L'assassinat de Léon Trotsky, par Esteban Volkov

Lors d’un colloque international à Barcelone, en 2003, Esteban (Sieva) Volkov est revenu sur les circonstances de l’assassinat de son grand-père Léon Trotsky, à Mexico, le 20 août 1940.

Il est nécessaire de rétablir la vérité historique, dans cet océan de confusion, de falsification et d’altération dont sont responsables les oppresseurs et les exploiteurs de la planète, qui veulent maintenir le statu quo.

Je ne suis pas un expert en religions, mais je pense qu’elles contiennent une grande vérité : l’existence de l’enfer. Elles commettent seulement une petite erreur concernant son emplacement. Il n’est pas sous terre - mais ici même, à sa surface, sous la domination de la propriété privée des moyens de production et du Capital. Les trois quarts de l’humanité, et peut-être davantage, vivent dans cet enfer. Tous les progrès technologiques et scientifiques sont utilisés pour accroître l’exploitation des travailleurs et le pillage des ressources naturelles. On impose aux hommes de choisir entre mourir de faim et mourir sous le feu de « bombes intelligentes ».
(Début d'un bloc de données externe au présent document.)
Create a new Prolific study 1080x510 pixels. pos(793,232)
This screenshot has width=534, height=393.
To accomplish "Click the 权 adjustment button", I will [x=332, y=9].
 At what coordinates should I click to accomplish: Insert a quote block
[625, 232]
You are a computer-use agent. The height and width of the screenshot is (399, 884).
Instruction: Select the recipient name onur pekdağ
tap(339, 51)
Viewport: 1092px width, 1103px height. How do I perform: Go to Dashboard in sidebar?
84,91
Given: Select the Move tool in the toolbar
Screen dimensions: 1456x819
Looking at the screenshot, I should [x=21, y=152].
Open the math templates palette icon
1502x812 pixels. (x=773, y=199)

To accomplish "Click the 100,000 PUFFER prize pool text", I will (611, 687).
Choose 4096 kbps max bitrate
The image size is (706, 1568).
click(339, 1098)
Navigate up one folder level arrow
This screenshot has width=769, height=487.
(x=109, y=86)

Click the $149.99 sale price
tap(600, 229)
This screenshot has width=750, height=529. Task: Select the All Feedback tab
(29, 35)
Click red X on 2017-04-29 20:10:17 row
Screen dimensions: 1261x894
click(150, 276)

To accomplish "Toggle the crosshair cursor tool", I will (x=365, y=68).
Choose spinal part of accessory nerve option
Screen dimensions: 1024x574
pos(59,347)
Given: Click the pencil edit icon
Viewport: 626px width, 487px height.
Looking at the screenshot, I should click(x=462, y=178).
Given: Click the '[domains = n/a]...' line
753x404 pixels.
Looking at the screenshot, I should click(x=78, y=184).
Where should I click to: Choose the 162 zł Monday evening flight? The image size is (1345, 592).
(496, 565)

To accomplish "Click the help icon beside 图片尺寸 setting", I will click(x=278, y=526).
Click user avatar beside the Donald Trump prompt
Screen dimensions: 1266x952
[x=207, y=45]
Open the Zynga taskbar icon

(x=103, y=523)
Une grande question nous vient à l’esprit : l’accomplissement de la grande révolution d’octobre 1917 valait-il la peine ? Car cette révolution a fini par être détruite par le Stalinisme, lequel a causé la mort de dizaines de millions d’individus et a anéanti la grande majorité des mouvements révolutionnaires, aidant ainsi le capitalisme à se survivre dans sa phase la plus destructive et parasitaire.

La réponse est claire, et n’admet pas de doute. Pour sortir l’humanité de l’enfer du capitalisme et du totalitarisme bureaucratique ; pour commencer à bâtir une nouvelle civilisation, dans laquelle les hommes ne seront plus traités comme des marchandises - pour cela, aucun sacrifice n’est trop grand.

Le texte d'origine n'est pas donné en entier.